If $f(x)=\int_{x-1}^x f(s)ds$, is $f$ constant? Periodic?
Solution 1:
Here is a typical argument using characteristic equation:
Let $\alpha \in \mathbb{C}\setminus\{0\}$ solve the equation $\alpha = 1-e^{-\alpha}$. One can indeed prove that such solution exists. One such solution is numerically given by $-2.08884 + 7.46149 i$. Then
$$ \int_{x-1}^{x} e^{\alpha t} \, \mathrm{d}t = \frac{1 - e^{-\alpha}}{\alpha} e^{\alpha x} = e^{\alpha x}, $$
hence $f(x) = e^{\alpha x}$ is one (complex-valued) solution of the equation
$$ f(x) = \int_{x-1}^{x} f(t) \, \mathrm{d}t \tag{*}$$
If one is interested in real-valued solutions only, then one can consider both the real part and the imaginary part of $e^{\alpha x}$. In particular, this tells that there exists an analytic solution of $\text{(*)}$ which is neither constant nor having real-period.
Addendum.
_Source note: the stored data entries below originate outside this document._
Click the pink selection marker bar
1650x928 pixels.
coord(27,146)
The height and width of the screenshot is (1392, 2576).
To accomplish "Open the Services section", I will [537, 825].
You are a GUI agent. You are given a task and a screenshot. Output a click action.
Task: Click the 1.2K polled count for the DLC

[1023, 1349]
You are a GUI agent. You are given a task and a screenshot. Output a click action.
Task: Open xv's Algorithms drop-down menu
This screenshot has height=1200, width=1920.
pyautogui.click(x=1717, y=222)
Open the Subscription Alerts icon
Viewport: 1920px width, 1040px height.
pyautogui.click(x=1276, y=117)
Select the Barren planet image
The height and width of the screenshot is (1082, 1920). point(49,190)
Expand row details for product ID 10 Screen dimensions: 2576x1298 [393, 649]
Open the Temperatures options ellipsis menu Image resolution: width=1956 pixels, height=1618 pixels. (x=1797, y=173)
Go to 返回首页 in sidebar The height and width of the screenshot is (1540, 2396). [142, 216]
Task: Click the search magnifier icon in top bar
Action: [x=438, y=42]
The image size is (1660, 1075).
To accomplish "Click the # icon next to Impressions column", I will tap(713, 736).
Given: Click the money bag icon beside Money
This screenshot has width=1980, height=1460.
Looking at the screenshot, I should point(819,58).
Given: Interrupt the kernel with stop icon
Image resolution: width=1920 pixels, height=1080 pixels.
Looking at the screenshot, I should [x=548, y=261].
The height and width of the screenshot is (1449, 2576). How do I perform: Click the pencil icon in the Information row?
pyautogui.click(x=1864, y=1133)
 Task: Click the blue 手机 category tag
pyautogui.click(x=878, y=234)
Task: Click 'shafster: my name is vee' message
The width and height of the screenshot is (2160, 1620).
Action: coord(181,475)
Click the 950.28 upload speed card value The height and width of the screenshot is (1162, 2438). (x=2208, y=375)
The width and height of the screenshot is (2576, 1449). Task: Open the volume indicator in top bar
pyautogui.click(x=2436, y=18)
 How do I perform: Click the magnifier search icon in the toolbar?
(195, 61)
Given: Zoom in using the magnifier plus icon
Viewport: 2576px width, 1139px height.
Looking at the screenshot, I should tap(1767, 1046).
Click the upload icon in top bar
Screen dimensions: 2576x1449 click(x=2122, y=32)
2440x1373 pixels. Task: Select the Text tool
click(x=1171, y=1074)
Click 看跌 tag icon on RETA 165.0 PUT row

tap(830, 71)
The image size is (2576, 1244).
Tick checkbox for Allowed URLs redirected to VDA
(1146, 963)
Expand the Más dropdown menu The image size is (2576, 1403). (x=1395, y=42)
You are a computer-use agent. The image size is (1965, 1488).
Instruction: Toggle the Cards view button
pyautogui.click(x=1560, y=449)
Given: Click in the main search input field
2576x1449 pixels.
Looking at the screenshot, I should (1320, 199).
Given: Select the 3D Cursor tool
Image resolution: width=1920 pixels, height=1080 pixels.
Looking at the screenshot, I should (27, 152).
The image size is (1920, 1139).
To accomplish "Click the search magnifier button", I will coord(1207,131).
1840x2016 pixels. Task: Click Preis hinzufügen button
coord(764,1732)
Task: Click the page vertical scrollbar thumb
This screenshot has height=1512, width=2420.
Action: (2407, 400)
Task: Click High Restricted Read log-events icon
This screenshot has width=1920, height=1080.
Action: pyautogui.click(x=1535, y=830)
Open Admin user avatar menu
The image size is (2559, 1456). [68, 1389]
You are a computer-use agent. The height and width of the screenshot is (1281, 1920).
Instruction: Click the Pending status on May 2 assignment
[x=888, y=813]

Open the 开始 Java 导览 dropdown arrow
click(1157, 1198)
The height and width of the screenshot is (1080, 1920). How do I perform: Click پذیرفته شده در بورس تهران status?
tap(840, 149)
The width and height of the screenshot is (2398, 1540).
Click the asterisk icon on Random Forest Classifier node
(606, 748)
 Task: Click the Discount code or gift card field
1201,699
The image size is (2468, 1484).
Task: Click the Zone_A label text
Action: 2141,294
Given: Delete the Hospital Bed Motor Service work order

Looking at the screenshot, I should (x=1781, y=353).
We prove the following claim:
Claim. There exists a non-zero solution of $\alpha = 1 - e^{-\alpha}$ in $\mathbb{C}$.
Proof. We first note that $\varphi(x) = x(1-\log x)$ satisfies $\varphi(0^+) = 0$ and $\varphi(1) = 1$. Next, let $k$ be a positive integer. Then
There exists $y \in (2k\pi, (2k+\frac{1}{2})\pi)$ such that $ \varphi(\sin(y)/y) = \cos (y) $, by the intermediate-value theorem.
Set $x = \log(\sin(y)/y)$.
We claim that $ \alpha = x + iy $ solves the equation. Indeed, it is clear that $ e^{-x}\sin y = y $ holds. Moreover,
$$ (1-x)e^x = \varphi(\sin(y)/y) = \cos(y), $$
and so, $1 - x = e^{-x}\cos(y)$. Combining altogether,
$$ 1 - \alpha = 1 - x - iy = e^{-x}\cos(y) - ie^{-x}\sin(y) = e^{-x-iy} = e^{-\alpha}. $$
Therefore the claim follows. ////
(A careful inespection shows that this construction produces all the solutions of $\alpha = 1 - e^{-\alpha}$ in the upper half-plane.)
Solution 2:
Define $f(x)=3x^2-4x+1$ for $x\in(0,1)$ so the differential equation is true for $x=1$.
For $x\in(1,2)$, solve the differential equation
$$\frac{df}{dx}=f(x)-(3(x-1)^2-4(x-1)+1)$$
Iterate the procedure, for $x\in (2,3)$ and so on.